§ **PROBLEM REQUIREMENTS**
Would you retype exactly the lines below, from the one containing "Task: Click the 10200 yield for MF465dw" through the end of the entries, both ends included, but not the pictures?

Extracted data entries:
○ ○ ○ ○ ○ ○ ○
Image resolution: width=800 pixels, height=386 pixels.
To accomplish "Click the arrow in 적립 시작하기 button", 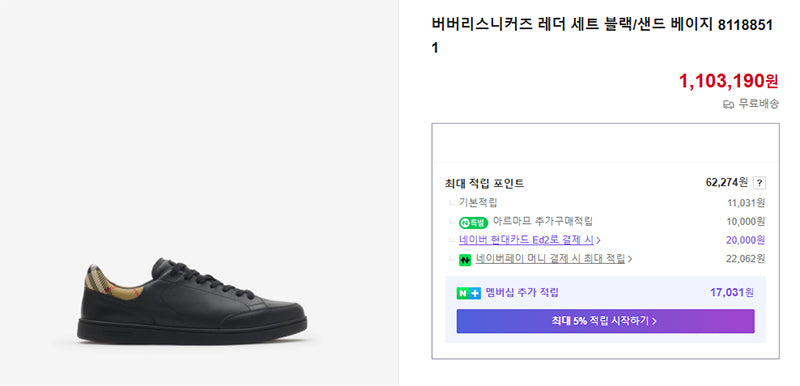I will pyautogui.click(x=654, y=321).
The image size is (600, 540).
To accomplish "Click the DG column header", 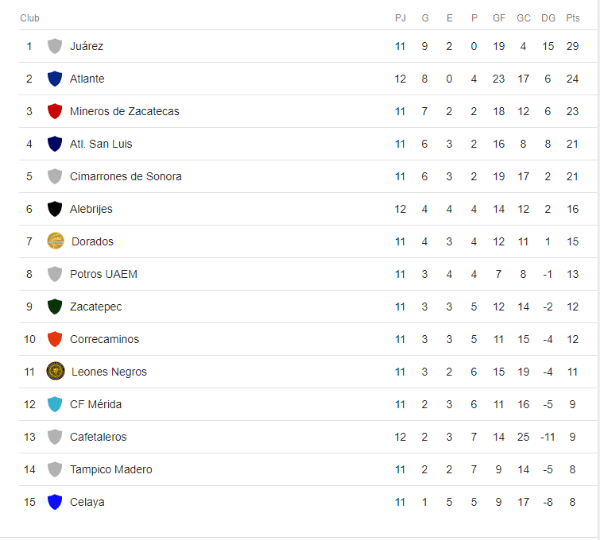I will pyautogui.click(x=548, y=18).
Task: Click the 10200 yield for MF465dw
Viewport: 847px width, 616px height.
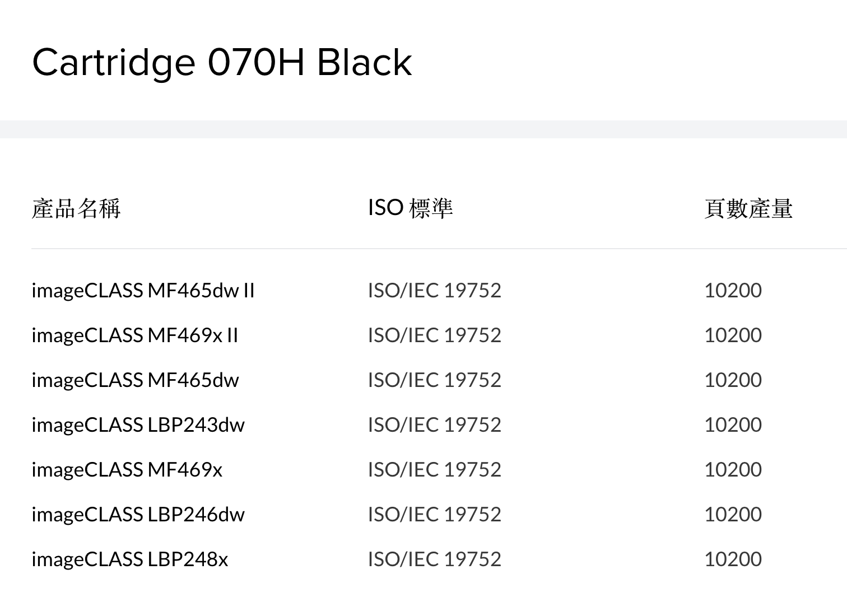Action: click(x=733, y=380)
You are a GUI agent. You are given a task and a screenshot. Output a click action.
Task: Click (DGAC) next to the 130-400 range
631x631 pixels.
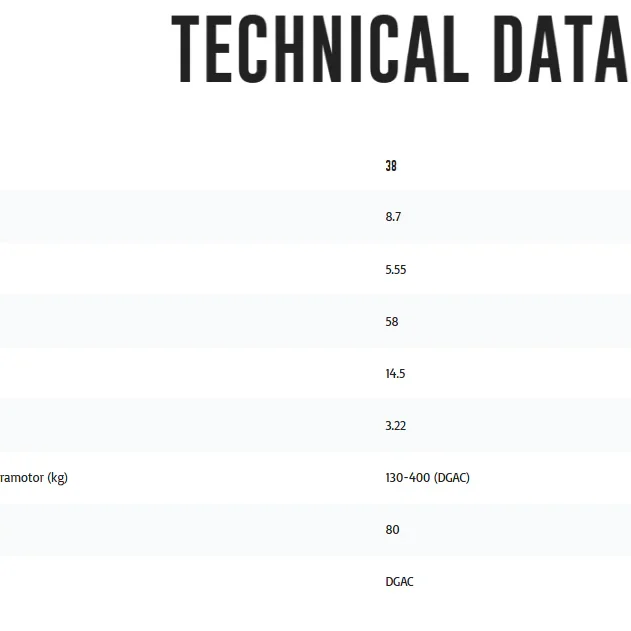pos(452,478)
○ ○ ○ ○ ○ ○ ○
§ **WRITTEN REPLY**
Task: Click the 10200 yield for MF465dw
Viewport: 847px width, 616px height.
Action: click(x=733, y=380)
You are a GUI agent. You are given a task and a screenshot. Output a click action.
Task: Click (DGAC) next to the 130-400 range
631x631 pixels.
pos(452,478)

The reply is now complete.